Gutridge also contends that his permanent lifting restriction substantially limits his major life activity of lifting. The EEOC regulations include lifting as an example of a major life activity. See 29 C.F.R. Pt. 1630, App. § 1630.2(i). A permanent lifting restriction of not more than 45 pounds, however, neither renders him "[u]nable to perform" nor "[s]ignificantly restrict[s]" his activity of lifting. 29 C.F.R. § 1630.2(j)(1)(i), (ii). Further, we have held that, "[w]hile lifting is noted under the regulations as a major life activity, a general lifting restriction imposed by a physician, without more, is insufficient to constitute a disability within the meaning of the ADA." Snow v. Ridgeview Med. Ctr., 128 F.3d 1201, 1207 (8th Cir. 1997) (citing Helfter v. United Parcel Serv., Inc., 115 F.3d 613, 617 (8th Cir. 1997) and Aucutt v. Six Flags over Mid-America, Inc., 85 F.3d 1311, 1319 (8th Cir. 1996)). We find that Gutridge's permanent lifting restriction does not impose a substantial limitation on his major life activity of lifting.

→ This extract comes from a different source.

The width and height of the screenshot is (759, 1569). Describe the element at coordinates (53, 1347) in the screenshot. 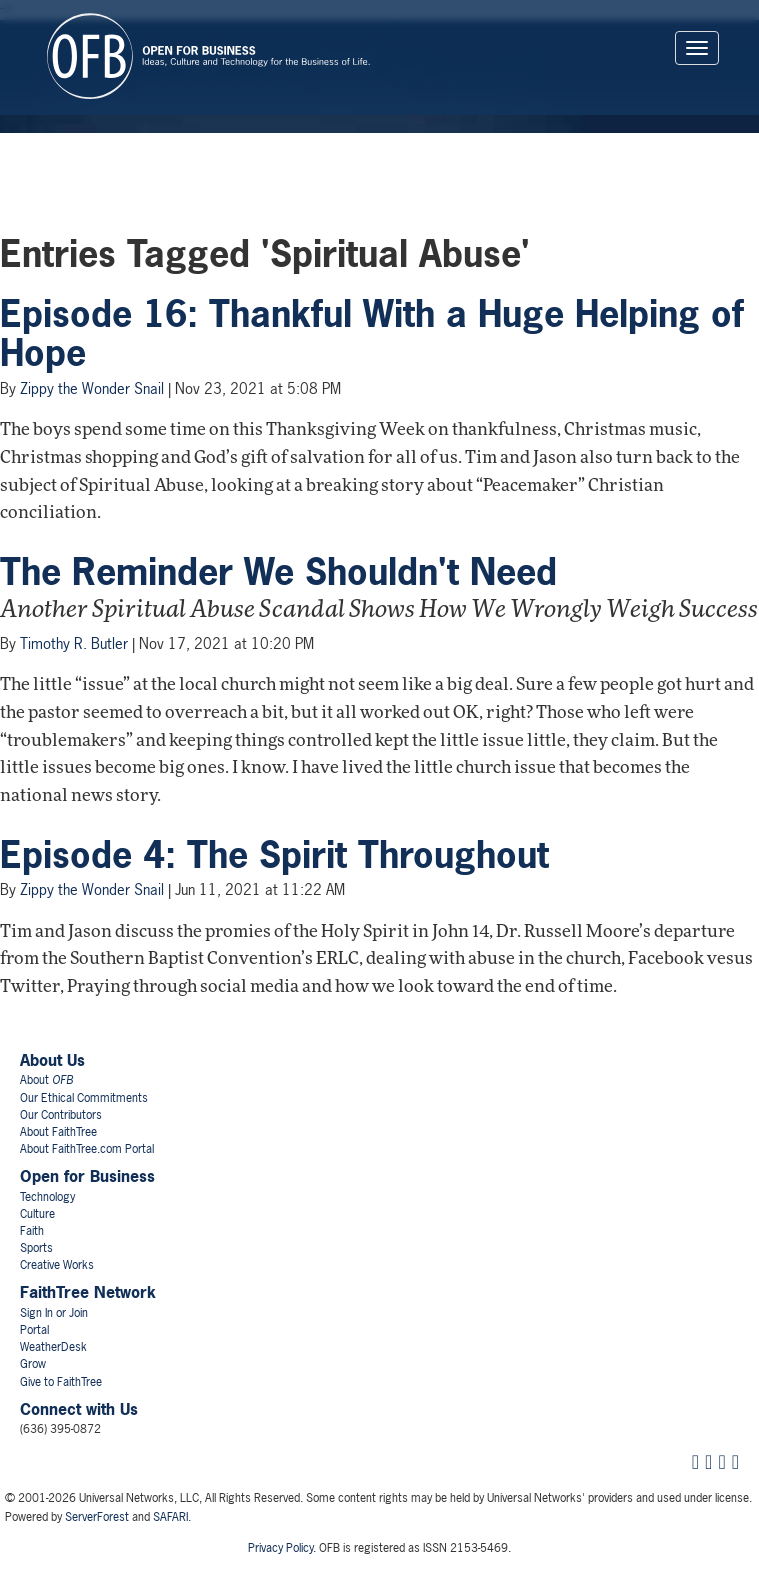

Finally, Gutridge argues that he disabled under § 12102(2)(B) because "his five separate surgeries, wraps, splints, medication, work restrictions, and inability to perform simple manual tasks" created a record of impairment. Gutridge Br. at 14. For support, Gutridge relies on School Board of Nassau County, Florida v. Arline, 480 U.S. 273 (1987). In Arline, the Supreme Court held that a school teacher's hospitalization for tuberculosis nearly twenty years prior to her termination established a record of impairment, and that she was therefore handicapped under the Rehabilitation Act. 3 See Arline, 480 U.S. at 281. The Court stated that the tuberculosis "was serious enough to require hospitalization, a fact more than sufficient to establish that one or more of her major life activities were substantially limited." Id. Gutridge thus contends that, if hospitalization twenty years previous was sufficient in Arline to establish a record of impairment, then his course of treatment should also suffice. We disagree.

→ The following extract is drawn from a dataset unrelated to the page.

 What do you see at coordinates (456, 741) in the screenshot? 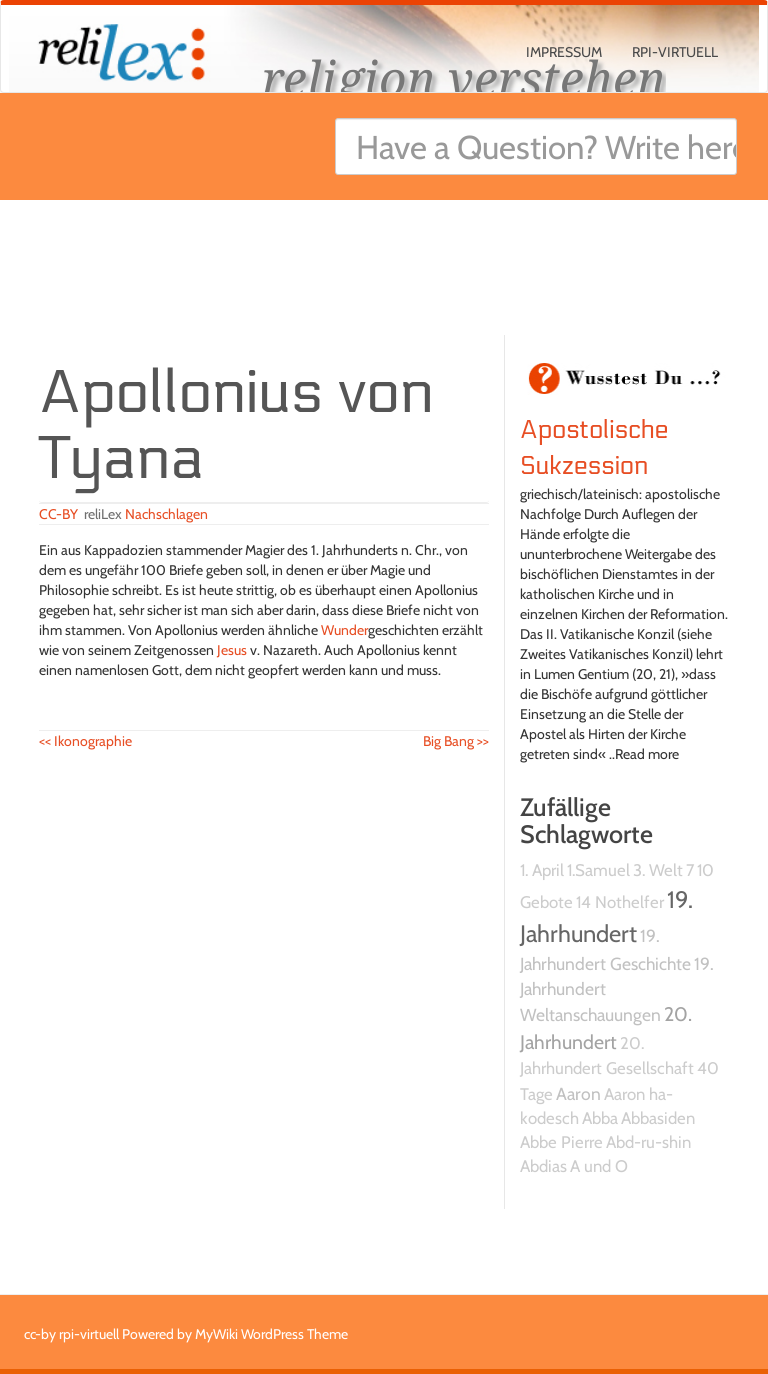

We do not interpret Arline to mean that simply being hospitalized establishes a record of impairment under the ADA. See Demming v. Housing and Redevelopment Auth., of Duluth, Minnesota, 66 F.3d 950, 955 (8th Cir. 1995). Such an interpretation would establish the "nonsensical proposition that any hospital stay is sufficient to evidence a 'record of impairment.'" Taylor v. United States Postal Serv., 946 F.2d 1214, 1217 (6th Cir. 1991). We reject such a reading of Arline. Unfortunately, the Court in Arline offered little detail regarding the teacher's actual length of hospital stay or the severity of her affliction. Thus, we find Arline to offer little guidance.

The EEOC regulations state that "a record of such impairment" means "a history of . . . a mental or physical impairment that substantially limits one or more major life activities." 29 C.F.R. § 1630.2(k). Gutridge has failed to show that one or more of his major life activities was substantially limited. Moreover, we reject Gutridge's argument that such a record of impairment was established during his period of treatment and recovery. Disability under the ADA requires permanent or long-term impairments, see 29 C.F.R. Pt. 1630, App. § 1630.2(j), and impairments while recovering from surgery are not evidence of a permanent disability, see Heintzelman v. Runyon, 120 F.3d 143, 145 (8th Cir. 1997).

We conclude that Gutridge has failed to present a genuine issue of fact that he is disabled within the meaning of the ADA. In so doing, we necessarily reject Gutridge's argument that the District Court erred in dismissing his motion for summary judgment. We therefore affirm the District Court's grant of summary judgment to Computerland.

A true copy.

Attest:

CLERK, U.S. COURT OF APPEALS, EIGHTH CIRCUIT.

1 The Honorable Paul A. Magnuson, Chief Judge, United States District Court for the District of Minnesota, sitting by designation.

2. The Honorable Joseph F. Bataillon, United States District Judge for the District of Nebraska.

3. Cases interpreting the definition of "handicap" under the Rehabilitation Act are instructive for purposes of interpreting "disability" under the ADA. See Wooten v. Farmland Foods, 58 F.3d 382, 385 n.2 (8th Cir. 1995).